We have limed and mowed the field already this Spring, and we still have the little boogers!


----------



## Rascaholic (Oct 4, 2010)

Thanks, and I will ask about the ground pending the outcome of the soil test. How long does it actually take for the test results? I will get it limed in the mean time. I need to do the yard again anyways.


----------



## maura (Nov 21, 2009)

Roos, lime isn't a quick fix. I've heard estimates of 1 -3 years before spread lime actually changes the soil chemistry. 

And once you have them, besides the lime and fertilizer, you have to either rest or rotate the pasture to give the desirable grasses to out compete them. 

Horses don't eat them unless they're desparate, so if the pasture is grazed, the good grasses will continue to be pressured and the buttercups and other weeds will flourish.


----------



## Rascaholic (Oct 4, 2010)

maura said:


> Horses don't eat them unless they're desparate, so if the pasture is grazed, the good grasses will continue to be pressured and the buttercups and other weeds will flourish.

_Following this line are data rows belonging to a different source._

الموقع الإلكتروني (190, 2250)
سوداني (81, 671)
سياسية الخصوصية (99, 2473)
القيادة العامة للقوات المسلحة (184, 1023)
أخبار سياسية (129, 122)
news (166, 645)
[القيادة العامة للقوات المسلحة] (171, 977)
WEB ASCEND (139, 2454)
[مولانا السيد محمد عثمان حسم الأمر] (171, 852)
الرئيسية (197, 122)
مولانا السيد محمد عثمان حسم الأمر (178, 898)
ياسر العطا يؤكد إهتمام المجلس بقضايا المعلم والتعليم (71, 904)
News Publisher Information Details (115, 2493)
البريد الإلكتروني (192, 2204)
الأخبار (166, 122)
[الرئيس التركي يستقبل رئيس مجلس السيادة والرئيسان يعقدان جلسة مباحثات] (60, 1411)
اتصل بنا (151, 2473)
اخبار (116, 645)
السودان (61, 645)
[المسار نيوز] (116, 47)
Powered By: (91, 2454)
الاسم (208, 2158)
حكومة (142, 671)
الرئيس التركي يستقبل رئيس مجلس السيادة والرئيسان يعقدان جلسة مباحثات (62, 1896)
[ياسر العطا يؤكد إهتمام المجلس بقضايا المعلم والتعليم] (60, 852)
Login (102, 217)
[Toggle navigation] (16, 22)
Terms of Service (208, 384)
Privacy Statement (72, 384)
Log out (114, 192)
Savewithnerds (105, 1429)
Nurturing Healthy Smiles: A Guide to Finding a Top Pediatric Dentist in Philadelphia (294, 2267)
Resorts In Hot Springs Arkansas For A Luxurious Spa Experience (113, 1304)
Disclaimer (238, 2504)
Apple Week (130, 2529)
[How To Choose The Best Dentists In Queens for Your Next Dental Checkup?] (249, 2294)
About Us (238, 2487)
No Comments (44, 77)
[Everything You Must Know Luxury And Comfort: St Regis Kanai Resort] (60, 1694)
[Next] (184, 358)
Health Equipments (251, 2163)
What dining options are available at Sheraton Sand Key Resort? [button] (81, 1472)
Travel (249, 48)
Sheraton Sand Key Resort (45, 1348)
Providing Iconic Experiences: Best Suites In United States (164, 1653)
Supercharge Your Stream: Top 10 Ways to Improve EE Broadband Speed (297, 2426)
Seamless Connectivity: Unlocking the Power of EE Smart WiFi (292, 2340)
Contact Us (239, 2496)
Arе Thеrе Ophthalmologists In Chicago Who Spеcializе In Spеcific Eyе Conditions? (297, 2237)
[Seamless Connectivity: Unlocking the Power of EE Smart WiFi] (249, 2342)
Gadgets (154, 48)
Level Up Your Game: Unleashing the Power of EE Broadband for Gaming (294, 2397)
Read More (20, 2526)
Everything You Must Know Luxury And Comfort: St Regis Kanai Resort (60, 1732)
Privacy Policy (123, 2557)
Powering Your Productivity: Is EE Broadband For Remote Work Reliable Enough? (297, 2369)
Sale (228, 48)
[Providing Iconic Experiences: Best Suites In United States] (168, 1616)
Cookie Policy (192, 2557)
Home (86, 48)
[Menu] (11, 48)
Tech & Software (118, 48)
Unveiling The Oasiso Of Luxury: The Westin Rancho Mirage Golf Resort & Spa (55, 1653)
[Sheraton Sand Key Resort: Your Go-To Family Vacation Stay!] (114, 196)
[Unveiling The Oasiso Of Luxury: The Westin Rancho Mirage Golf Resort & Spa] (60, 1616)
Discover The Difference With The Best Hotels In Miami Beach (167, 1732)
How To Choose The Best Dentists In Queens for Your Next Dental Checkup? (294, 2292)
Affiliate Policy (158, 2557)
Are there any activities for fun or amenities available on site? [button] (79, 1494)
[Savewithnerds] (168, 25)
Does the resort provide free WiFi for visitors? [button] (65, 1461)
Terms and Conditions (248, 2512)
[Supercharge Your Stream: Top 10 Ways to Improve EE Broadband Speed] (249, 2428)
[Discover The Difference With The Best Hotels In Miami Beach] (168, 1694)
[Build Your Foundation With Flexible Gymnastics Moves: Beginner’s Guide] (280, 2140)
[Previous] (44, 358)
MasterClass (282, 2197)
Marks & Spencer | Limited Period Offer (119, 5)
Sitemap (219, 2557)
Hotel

We did overgraze it in the fall last year. Fencing wasn't in the budget, and I won't touch the emergency fund. I honestly didn't even think of stressing it. Hmm what is it they say about hind sight... Temporary fencing it is till this recovers enough to eradicate them without leaving a mud bog if it rains.


----------



## Royal Pine Buck (May 28, 2011)

usually horses won't touch buttercups as they are extremely bitter (if the horse is starving they might try to eat them ,but that is probably not your case  )

routine mowing a fields is good management against weeds. it doesn't have to be mowed low, but mowed often.


----------



## PaintHorseMares (Apr 19, 2008)

Royal Pine Buck said:


> routine mowing a fields is good management against weeds. it doesn't have to be mowed low, but mowed often.


That is what we do...doesn't get rid of all the weeds, but it does help from them choking out all the grass.


----------



## kiwi79 (Nov 11, 2011)

I use a broad leaf spray called Tordon Pasture Boss which is great for killing off buttercup. Unfortunately it also kills the kikuyu grass which isnt the best grass but great for summer because its so hardy and keeps growing in drought situations. 
If I cant be bothered spraying then I just take the tops off with a weed eater to slow it down and let the other grass grow through. 
I have never tried using vinegar though, will definitely have a go!


----------